##### Entries supplied

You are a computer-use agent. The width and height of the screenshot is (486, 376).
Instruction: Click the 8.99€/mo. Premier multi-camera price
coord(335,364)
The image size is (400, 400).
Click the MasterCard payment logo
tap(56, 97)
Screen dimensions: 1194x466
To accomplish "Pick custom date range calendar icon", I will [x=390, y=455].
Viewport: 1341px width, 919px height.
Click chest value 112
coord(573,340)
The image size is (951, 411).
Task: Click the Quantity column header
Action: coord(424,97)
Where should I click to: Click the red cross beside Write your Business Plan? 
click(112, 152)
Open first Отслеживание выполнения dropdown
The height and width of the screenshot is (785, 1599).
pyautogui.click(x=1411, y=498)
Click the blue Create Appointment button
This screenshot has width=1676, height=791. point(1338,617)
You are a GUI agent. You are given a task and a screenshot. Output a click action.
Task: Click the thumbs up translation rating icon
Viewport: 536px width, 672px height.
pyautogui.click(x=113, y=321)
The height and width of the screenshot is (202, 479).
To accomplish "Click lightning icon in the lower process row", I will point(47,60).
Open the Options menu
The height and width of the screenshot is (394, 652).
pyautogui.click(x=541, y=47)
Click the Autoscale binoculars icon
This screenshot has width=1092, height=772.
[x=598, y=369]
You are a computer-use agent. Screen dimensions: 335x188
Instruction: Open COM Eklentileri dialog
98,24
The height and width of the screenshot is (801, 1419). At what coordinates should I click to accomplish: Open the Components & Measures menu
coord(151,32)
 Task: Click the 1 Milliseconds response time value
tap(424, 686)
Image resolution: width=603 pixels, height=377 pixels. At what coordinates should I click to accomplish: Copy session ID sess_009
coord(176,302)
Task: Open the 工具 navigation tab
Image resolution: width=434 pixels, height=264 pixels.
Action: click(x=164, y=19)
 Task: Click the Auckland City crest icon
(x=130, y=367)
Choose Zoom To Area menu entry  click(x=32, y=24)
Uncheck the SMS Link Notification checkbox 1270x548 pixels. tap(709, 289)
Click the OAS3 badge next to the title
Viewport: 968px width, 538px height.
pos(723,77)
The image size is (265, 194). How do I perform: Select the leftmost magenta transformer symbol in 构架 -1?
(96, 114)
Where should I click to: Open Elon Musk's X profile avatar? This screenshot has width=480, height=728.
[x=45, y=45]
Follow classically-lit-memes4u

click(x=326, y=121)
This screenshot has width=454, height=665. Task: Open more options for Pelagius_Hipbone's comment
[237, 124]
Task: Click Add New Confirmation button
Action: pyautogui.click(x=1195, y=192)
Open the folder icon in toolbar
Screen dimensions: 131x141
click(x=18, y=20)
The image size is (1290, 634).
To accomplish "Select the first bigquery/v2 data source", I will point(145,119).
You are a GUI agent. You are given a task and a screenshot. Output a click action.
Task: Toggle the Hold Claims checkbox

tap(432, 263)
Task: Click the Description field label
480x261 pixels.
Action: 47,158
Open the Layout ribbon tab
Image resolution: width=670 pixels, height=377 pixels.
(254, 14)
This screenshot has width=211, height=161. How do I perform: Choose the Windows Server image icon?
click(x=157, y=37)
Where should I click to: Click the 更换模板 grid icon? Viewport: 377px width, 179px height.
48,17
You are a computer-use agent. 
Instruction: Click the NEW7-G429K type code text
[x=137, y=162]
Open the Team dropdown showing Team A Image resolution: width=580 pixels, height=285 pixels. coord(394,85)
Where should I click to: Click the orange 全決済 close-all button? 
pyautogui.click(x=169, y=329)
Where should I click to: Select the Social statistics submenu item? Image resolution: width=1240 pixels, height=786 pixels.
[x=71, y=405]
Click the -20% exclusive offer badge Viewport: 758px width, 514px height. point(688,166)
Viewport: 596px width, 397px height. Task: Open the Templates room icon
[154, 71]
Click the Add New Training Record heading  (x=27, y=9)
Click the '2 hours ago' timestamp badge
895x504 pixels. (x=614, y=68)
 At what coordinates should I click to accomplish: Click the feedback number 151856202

##########

Exercise directions
What is needed is an exact copy of every entry.

Written solution
You are a computer-use agent. The width and height of the screenshot is (486, 376).
Instruction: Click the 8.99€/mo. Premier multi-camera price
coord(335,364)
The image size is (400, 400).
Click the MasterCard payment logo
tap(56, 97)
Screen dimensions: 1194x466
To accomplish "Pick custom date range calendar icon", I will [x=390, y=455].
Viewport: 1341px width, 919px height.
Click chest value 112
coord(573,340)
The image size is (951, 411).
Task: Click the Quantity column header
Action: coord(424,97)
Where should I click to: Click the red cross beside Write your Business Plan? 
click(112, 152)
Open first Отслеживание выполнения dropdown
The height and width of the screenshot is (785, 1599).
pyautogui.click(x=1411, y=498)
Click the blue Create Appointment button
This screenshot has width=1676, height=791. point(1338,617)
You are a GUI agent. You are given a task and a screenshot. Output a click action.
Task: Click the thumbs up translation rating icon
Viewport: 536px width, 672px height.
pyautogui.click(x=113, y=321)
The height and width of the screenshot is (202, 479).
To accomplish "Click lightning icon in the lower process row", I will point(47,60).
Open the Options menu
The height and width of the screenshot is (394, 652).
pyautogui.click(x=541, y=47)
Click the Autoscale binoculars icon
This screenshot has width=1092, height=772.
[x=598, y=369]
You are a computer-use agent. Screen dimensions: 335x188
Instruction: Open COM Eklentileri dialog
98,24
The height and width of the screenshot is (801, 1419). At what coordinates should I click to accomplish: Open the Components & Measures menu
coord(151,32)
 Task: Click the 1 Milliseconds response time value
tap(424, 686)
Image resolution: width=603 pixels, height=377 pixels. At what coordinates should I click to accomplish: Copy session ID sess_009
coord(176,302)
Task: Open the 工具 navigation tab
Image resolution: width=434 pixels, height=264 pixels.
Action: click(x=164, y=19)
 Task: Click the Auckland City crest icon
(x=130, y=367)
Choose Zoom To Area menu entry  click(x=32, y=24)
Uncheck the SMS Link Notification checkbox 1270x548 pixels. tap(709, 289)
Click the OAS3 badge next to the title
Viewport: 968px width, 538px height.
pos(723,77)
The image size is (265, 194). How do I perform: Select the leftmost magenta transformer symbol in 构架 -1?
(96, 114)
Where should I click to: Open Elon Musk's X profile avatar? This screenshot has width=480, height=728.
[x=45, y=45]
Follow classically-lit-memes4u

click(x=326, y=121)
This screenshot has width=454, height=665. Task: Open more options for Pelagius_Hipbone's comment
[237, 124]
Task: Click Add New Confirmation button
Action: pyautogui.click(x=1195, y=192)
Open the folder icon in toolbar
Screen dimensions: 131x141
click(x=18, y=20)
The image size is (1290, 634).
To accomplish "Select the first bigquery/v2 data source", I will point(145,119).
You are a GUI agent. You are given a task and a screenshot. Output a click action.
Task: Toggle the Hold Claims checkbox

tap(432, 263)
Task: Click the Description field label
480x261 pixels.
Action: 47,158
Open the Layout ribbon tab
Image resolution: width=670 pixels, height=377 pixels.
(254, 14)
This screenshot has width=211, height=161. How do I perform: Choose the Windows Server image icon?
click(x=157, y=37)
Where should I click to: Click the 更换模板 grid icon? Viewport: 377px width, 179px height.
48,17
You are a computer-use agent. 
Instruction: Click the NEW7-G429K type code text
[x=137, y=162]
Open the Team dropdown showing Team A Image resolution: width=580 pixels, height=285 pixels. coord(394,85)
Where should I click to: Click the orange 全決済 close-all button? 
pyautogui.click(x=169, y=329)
Where should I click to: Select the Social statistics submenu item? Image resolution: width=1240 pixels, height=786 pixels.
[x=71, y=405]
Click the -20% exclusive offer badge Viewport: 758px width, 514px height. point(688,166)
Viewport: 596px width, 397px height. Task: Open the Templates room icon
[154, 71]
Click the Add New Training Record heading  (x=27, y=9)
Click the '2 hours ago' timestamp badge
895x504 pixels. (x=614, y=68)
 At what coordinates should I click to accomplish: Click the feedback number 151856202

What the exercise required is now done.